生命の回復

人々は生き返った青年を連れて帰り、大いに慰められた」。   使徒言行録20.7-12

 第3回の宣教旅行の終わりの頃、使徒パウロはトロアスという今のトルコの海沿いの町へやってきました。同信の友を訪問するためです。この町には1週間滞在していたようです(6節)。いよいよ最後の日、彼らはパウロを迎えて礼拝を守りました。パウロは彼らともう二度と会うことはできないというところからか、ことのほか長い説教をしました。

 現代の教会において、礼拝説教は何分ぐらいが適当なのだろうかといったことを、よく牧師どうしで話し合うことがあります。もちろん選ばれる聖書の箇所や教会行事の関係上、長かったり短かったりすることはあると思いますが、近年はパソコンで原稿を作るケースが増えていますので、量はだいたい決まっているようです。わたしも毎週原稿用紙にすれば6枚ほどの説教原稿を作り、これを25分くらいで話すようにしています。もっとも説教の長い短いは、多分に心理的な面も含まれますので、一概にどうということは言えません。同じ30分でも短く感じる30分もあれば、長く感じることもあるからです。

 この日のパウロの話はいつもと違って特に長く、夜中まで続きました。そのとき事故が起きました。「エウティコという青年が、窓に腰を掛けていたが、パウロの話が長々と続いたので、ひどく眠気を催し、眠りこけて3階から下に落ちてしまった」。人が余りに多かったため、前のほうを他に人々にゆずり、自分は一番端の窓に甘んじたのでしょうか。そこでさすがに長く続く説教に、彼の肉体は耐えられませんでした。  

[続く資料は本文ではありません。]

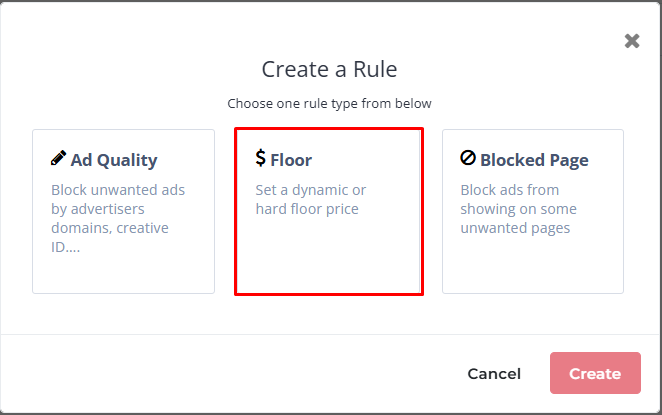The image size is (662, 415).
Task: Click the ban icon beside Blocked Page
Action: [468, 159]
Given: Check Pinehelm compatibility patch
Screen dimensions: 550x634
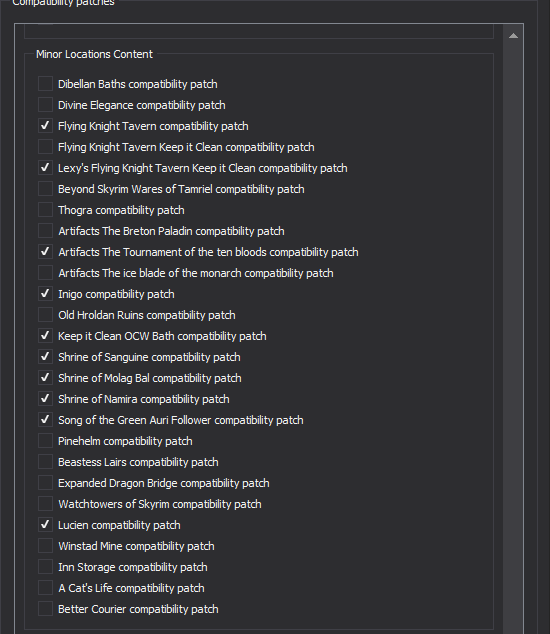Looking at the screenshot, I should (45, 441).
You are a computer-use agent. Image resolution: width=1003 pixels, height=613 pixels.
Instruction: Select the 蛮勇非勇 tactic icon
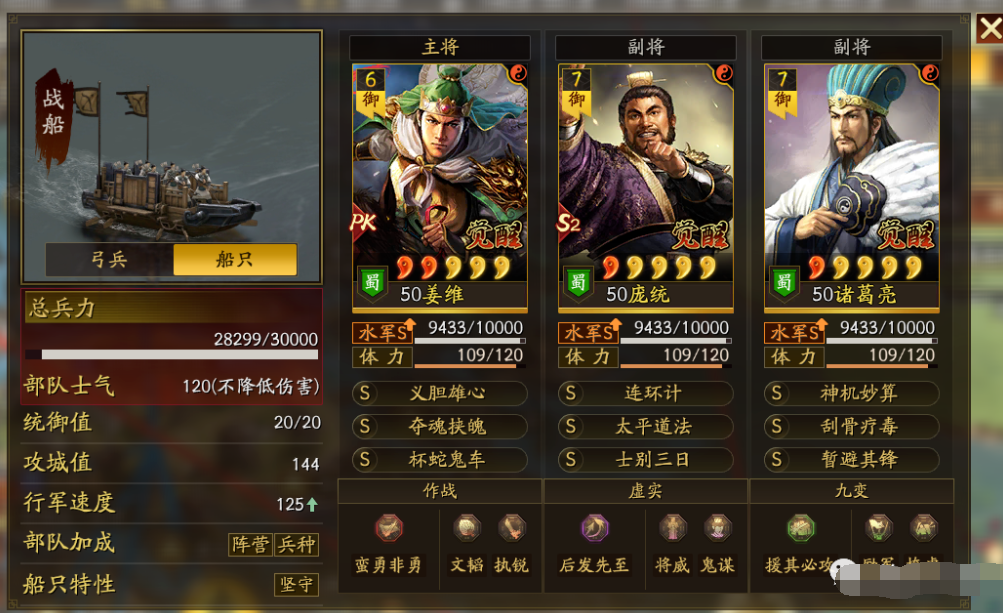(x=389, y=529)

 下へ降りて起こしてみると、彼はもう死んでいました。そこでパウロは彼の上にかがみ込み、抱きかかえました。まるで旧約の預言者エリシャを彷彿とさせる姿です。エリシャも亡くなった子どもをよみがえらせたとき、このような行動を取ったからです(列王記下4章)。そしてパウロは言いました。「騒ぐな。まだ生きている」。果たしてそのとおり、青年の命はよみがえりました。それはパウロをして信仰者、使徒とならしめた復活の主イエス・キリストの力によるものです。今その命の回復がキリストの力によってなされました。このいやしの出来事には、もう1つのメッセージが示されています。すなわちこの若者の眠りばかりでなく、その死によっても、人々の信仰を眠りから覚まそうとされたということです。ここに眠りと死は重なり、わたしたちの眠りがちな信仰を高みへと導いているのです。

 このような出来事が起きてから、なおパウロは何事もなかったかのようにさらに説教を続け、それが明け方まで続きました。初代キリスト者たちは、自分の生活の一部だけで信仰、教会と関わるというのではなく、生活のすべてで関わろうとする姿勢をもっていました。ほどほどの信仰は確かに自分だけを支えるかもしれませんが、人にまで伝わることはありません。「熱くも冷たくもなく、なまぬるい」信仰では力がないのです。そうではなく自分自身を献げるほどの熱い信仰が、人に伝わっていくのであり、人の心を変えることができるのです。その力の源泉はイエス・キリストです。「わたしは道であり、真理であり、命である」と言われた(ヨハネ14.6)、まさにその命によってわたしたちは生かされているのです。(高橋牧師記)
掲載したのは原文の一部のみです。